(Word and item position entries)

==============================

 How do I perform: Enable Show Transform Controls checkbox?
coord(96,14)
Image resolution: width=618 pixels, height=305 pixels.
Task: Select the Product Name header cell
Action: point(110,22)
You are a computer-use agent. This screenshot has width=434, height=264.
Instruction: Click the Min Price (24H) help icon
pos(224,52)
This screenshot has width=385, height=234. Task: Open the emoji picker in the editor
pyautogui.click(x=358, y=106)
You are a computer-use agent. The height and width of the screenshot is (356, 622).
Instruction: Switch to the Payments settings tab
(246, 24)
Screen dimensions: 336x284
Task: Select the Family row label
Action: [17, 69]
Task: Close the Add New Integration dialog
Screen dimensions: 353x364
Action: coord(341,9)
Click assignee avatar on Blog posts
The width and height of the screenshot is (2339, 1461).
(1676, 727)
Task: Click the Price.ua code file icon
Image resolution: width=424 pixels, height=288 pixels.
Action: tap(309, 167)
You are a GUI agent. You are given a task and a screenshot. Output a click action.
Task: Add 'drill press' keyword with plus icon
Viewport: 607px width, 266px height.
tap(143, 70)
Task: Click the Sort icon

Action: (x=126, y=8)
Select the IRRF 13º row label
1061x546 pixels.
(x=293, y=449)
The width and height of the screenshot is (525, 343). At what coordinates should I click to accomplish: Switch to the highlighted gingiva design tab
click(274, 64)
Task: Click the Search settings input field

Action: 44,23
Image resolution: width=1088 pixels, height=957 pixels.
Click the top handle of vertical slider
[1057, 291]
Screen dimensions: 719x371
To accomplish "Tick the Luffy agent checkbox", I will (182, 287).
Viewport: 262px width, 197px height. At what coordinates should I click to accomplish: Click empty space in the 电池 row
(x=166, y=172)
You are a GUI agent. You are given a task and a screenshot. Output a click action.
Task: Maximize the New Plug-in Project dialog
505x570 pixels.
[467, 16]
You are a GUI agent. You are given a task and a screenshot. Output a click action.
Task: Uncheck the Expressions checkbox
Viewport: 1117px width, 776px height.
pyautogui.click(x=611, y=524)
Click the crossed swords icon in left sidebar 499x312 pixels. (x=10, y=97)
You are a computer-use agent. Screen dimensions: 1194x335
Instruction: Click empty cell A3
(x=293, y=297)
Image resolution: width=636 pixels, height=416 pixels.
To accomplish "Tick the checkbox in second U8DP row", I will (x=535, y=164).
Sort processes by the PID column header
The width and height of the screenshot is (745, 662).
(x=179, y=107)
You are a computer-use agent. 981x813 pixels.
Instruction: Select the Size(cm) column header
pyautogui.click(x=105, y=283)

==============================

*INSTRUCTIONS TO FOLLOW:*
Rewrite the stretch from the line containing "You are a computer-use agent. 981x813 pixels." through the end of the entries, switching "column header" to "column heading" and leaving everything else unchanged.

*CORRECT OUTPUT:*
You are a computer-use agent. 981x813 pixels.
Instruction: Select the Size(cm) column heading
pyautogui.click(x=105, y=283)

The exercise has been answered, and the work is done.